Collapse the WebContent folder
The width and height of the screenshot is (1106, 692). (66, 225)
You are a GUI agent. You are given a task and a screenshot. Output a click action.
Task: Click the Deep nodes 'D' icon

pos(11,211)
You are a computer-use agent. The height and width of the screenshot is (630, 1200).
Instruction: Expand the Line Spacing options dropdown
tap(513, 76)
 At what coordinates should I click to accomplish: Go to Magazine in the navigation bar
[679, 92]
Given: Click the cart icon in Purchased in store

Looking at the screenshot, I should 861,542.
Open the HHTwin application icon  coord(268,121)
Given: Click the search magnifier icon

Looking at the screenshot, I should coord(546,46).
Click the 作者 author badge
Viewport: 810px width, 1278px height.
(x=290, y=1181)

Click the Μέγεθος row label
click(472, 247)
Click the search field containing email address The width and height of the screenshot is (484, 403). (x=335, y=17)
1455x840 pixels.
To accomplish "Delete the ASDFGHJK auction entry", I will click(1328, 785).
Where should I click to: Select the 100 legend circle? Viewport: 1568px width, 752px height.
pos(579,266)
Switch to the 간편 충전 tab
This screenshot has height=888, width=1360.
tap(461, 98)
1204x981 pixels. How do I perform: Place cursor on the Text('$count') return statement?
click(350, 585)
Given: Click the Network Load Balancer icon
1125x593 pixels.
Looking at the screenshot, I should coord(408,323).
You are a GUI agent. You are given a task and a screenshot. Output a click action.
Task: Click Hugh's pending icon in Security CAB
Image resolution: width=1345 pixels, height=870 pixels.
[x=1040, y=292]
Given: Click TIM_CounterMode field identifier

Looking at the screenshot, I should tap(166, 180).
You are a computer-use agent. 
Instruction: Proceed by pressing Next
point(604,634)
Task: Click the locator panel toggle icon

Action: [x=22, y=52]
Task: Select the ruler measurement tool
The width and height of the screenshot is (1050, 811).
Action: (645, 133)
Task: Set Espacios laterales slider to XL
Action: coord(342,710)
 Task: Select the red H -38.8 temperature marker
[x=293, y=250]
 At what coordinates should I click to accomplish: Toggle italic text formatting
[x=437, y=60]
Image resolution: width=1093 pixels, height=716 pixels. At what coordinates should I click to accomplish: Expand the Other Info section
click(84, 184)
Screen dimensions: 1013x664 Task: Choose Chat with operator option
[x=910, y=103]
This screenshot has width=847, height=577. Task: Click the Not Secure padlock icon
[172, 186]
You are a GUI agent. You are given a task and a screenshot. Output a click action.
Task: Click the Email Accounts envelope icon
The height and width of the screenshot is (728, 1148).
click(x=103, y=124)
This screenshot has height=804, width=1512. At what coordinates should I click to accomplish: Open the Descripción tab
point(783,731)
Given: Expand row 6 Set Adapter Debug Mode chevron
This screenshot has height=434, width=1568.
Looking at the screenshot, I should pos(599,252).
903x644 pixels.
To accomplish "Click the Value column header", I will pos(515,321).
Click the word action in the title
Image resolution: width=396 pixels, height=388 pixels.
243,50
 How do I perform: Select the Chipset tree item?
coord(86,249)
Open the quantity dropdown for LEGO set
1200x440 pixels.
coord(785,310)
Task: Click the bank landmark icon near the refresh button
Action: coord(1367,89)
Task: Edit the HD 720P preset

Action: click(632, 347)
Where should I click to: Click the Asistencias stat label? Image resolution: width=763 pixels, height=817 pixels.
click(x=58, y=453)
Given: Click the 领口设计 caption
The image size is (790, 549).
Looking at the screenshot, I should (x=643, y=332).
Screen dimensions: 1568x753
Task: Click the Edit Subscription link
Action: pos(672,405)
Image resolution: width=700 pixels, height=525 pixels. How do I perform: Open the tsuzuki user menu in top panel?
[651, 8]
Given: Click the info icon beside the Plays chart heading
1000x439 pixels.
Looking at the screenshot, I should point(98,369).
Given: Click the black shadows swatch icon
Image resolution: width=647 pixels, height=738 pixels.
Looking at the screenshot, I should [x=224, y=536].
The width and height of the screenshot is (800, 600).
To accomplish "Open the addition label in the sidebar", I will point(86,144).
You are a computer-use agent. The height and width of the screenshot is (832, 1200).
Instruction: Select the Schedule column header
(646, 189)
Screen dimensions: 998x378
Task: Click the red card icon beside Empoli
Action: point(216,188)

# Assignment
Among the entries above, locate the lines containing "Given: Click the black shadows swatch icon" and "is (832, 1200).", and transcribe exactly those two lines and all lines between.

# Task response
Given: Click the black shadows swatch icon
Image resolution: width=647 pixels, height=738 pixels.
Looking at the screenshot, I should [x=224, y=536].
The width and height of the screenshot is (800, 600).
To accomplish "Open the addition label in the sidebar", I will point(86,144).
You are a computer-use agent. The height and width of the screenshot is (832, 1200).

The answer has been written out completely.